The drive round the coast to Shieldaig and up through Glen Torridon presented many more excellent photo opportunities. Stopping in Torridon to take some photos he thought he heard the sound of James barking out instructions on Beinn Alligin, but it may just have been a jet plane in the distance. His next stop was the Ledgowan where the others (minus the Fraser party and Neil) were already in situ.
Neil, minus camera unfortunately, enjoyed an epic day on his two hills – the Corbett being kept back for another day thus avoiding a head-torch descent. These peaks are also contenders for the best viewpoints in the country – with the outlook over to Liathach and the other Torridon mountains taking the breath away.
James, Jim, Blair and Daniel had set off early that morning, heading west to Torridon to ascend the magnificent twin Munro massif of Beinn Alligin. A fine newly-improved path leads north up Coire nan Laogh up to the trig point which marks the summit of the day’s first Munro, Tom na Gruagaich. No land speed records were in danger of being broken during the up climb, with some of the rocks slippery and requiring full attention. Every rest on the way up was rewarded with stunning views back over Loch Torridon and eastwards to the other Torridon giants of Liathach and Beinn Eighe.
The highlight of the traverse to the second (and slightly higher) Munro of Sgurr Mor was undoubtedly the opportunity to peer down the malevolent abyss that is the Eag Dubh (Black Cleft) – an obligatory photo stop.
On the descent, they flirted with the Horns of Alligin, the three prominent sandstone towers on the route south east into Coire Mhic Nobuil – alternatively scrambling over and bypassing the pillars.
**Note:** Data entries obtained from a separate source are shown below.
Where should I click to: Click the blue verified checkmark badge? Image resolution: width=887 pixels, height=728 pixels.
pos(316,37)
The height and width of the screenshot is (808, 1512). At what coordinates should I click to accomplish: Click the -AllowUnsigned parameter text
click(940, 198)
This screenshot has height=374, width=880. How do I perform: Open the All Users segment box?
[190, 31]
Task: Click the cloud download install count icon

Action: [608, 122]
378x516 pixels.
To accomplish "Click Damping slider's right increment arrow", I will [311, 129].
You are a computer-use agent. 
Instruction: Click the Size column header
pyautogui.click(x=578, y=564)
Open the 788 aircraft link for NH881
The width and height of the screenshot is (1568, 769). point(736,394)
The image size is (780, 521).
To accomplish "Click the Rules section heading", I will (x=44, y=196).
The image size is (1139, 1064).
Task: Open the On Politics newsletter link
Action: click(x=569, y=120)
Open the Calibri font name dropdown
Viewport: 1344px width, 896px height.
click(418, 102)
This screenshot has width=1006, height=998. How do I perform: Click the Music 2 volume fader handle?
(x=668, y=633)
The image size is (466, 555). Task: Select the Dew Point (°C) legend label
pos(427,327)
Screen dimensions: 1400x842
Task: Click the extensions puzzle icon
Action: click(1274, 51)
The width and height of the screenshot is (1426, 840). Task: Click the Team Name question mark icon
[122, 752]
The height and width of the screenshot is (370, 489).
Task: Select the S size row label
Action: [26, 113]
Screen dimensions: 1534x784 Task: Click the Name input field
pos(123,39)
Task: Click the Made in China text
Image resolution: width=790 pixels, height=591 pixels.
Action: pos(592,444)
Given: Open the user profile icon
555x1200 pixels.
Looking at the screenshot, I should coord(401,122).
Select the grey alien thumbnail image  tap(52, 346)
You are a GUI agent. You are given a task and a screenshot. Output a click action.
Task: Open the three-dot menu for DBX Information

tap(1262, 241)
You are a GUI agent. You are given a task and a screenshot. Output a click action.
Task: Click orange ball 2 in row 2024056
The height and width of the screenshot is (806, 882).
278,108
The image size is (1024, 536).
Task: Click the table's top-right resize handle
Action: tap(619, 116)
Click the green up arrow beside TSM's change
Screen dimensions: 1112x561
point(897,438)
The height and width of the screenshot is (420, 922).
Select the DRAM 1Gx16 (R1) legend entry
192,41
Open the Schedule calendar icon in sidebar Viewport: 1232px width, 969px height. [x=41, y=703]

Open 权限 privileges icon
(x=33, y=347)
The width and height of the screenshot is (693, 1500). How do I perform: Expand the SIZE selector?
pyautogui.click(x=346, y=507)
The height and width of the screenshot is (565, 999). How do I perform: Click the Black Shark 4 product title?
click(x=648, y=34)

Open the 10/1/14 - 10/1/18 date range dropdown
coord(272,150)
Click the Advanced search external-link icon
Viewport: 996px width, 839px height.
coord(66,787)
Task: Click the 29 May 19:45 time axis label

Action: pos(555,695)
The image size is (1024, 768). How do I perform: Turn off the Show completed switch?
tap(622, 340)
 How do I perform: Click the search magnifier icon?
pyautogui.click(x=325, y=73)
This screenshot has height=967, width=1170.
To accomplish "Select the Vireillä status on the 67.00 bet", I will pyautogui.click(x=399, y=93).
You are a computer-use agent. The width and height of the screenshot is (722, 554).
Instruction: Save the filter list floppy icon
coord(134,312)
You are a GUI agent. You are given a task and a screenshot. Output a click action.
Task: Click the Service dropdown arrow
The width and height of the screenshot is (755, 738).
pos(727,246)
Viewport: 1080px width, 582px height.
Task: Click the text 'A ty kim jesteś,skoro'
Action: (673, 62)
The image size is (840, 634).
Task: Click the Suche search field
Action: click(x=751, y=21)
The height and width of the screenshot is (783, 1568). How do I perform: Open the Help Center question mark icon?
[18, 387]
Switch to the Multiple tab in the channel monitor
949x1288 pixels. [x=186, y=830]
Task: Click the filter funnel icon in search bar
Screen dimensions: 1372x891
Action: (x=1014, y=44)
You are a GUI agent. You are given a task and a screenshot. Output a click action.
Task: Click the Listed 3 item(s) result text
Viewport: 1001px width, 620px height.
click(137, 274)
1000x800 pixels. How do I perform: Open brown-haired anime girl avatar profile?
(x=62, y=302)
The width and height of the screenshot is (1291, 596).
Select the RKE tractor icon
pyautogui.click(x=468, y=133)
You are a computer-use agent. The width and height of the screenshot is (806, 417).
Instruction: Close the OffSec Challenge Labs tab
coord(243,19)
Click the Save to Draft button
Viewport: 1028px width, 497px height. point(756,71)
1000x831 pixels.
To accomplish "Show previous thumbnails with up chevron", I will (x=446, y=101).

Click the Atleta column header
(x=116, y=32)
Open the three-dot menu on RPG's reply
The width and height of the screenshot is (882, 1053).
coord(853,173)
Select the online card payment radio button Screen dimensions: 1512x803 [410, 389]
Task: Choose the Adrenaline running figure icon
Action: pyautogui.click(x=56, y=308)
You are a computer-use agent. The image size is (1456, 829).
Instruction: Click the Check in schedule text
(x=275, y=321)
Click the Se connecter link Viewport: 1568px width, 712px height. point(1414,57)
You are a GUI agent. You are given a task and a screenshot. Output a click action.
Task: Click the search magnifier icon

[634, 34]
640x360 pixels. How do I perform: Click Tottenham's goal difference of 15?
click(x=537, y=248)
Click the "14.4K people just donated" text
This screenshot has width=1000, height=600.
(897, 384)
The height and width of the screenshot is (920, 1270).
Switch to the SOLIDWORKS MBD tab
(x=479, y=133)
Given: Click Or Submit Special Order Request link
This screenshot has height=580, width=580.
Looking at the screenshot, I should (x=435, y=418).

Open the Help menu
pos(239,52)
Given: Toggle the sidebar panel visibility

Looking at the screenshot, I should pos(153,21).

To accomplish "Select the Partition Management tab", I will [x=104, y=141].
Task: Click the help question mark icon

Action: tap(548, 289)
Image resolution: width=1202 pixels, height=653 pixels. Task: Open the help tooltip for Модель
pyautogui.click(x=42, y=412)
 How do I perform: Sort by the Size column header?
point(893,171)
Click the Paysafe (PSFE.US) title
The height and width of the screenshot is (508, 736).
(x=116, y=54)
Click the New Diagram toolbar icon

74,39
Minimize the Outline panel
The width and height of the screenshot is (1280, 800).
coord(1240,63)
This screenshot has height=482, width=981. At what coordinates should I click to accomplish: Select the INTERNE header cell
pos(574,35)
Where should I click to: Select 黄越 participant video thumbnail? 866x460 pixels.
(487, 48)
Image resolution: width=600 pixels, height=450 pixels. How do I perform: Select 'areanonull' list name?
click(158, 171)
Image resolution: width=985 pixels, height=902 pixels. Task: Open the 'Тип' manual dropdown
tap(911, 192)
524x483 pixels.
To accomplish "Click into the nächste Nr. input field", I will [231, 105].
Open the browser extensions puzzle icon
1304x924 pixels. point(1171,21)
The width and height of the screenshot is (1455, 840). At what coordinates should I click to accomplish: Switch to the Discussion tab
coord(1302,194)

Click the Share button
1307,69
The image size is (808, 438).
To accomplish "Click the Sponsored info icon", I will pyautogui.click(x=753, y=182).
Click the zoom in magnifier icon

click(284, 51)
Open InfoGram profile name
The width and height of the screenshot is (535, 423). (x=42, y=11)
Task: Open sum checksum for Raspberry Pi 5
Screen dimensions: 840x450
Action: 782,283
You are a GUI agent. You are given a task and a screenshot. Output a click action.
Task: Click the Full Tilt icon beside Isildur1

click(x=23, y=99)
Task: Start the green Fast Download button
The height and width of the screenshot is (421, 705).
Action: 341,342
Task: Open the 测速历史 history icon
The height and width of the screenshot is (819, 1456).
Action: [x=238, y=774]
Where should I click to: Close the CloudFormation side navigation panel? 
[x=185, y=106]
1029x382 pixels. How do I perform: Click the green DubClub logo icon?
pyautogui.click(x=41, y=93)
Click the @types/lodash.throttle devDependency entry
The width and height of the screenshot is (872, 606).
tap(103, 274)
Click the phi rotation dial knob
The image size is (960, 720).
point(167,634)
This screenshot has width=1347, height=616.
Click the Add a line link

The path was followed back to the car park and eventually the group reappeared at the hut to greet the others who by this time had returned from the pub.
A typically enjoyable evening followed with a well-stoked fire adding to the ambience, along with the wine, beer, whisky and song.
On Sunday morning, the group actively put the furniture back in its original place and carried out all the rubbish and “deid men” for recycling whilst James gave a fair impression of Snow White in “whistle while you work” mode as he hummed his merry tune, dishcloth in hand.
Whilst Paul enjoyed his Sunday morning coming down, Jim, Raymond, James, Blair and Daniel decided to take in the nearby Munro of Fionn Bheinn before heading home. Unfortunately, when Jim and Raymond reached the summit, the weather wasn’t quite as favourable as on the previous days and the stupendous views remained obscured. However, James, Blair and Daniel, arriving a bit later in the day did manage to enjoy some views.The extra tick rounded the weekend off nicely.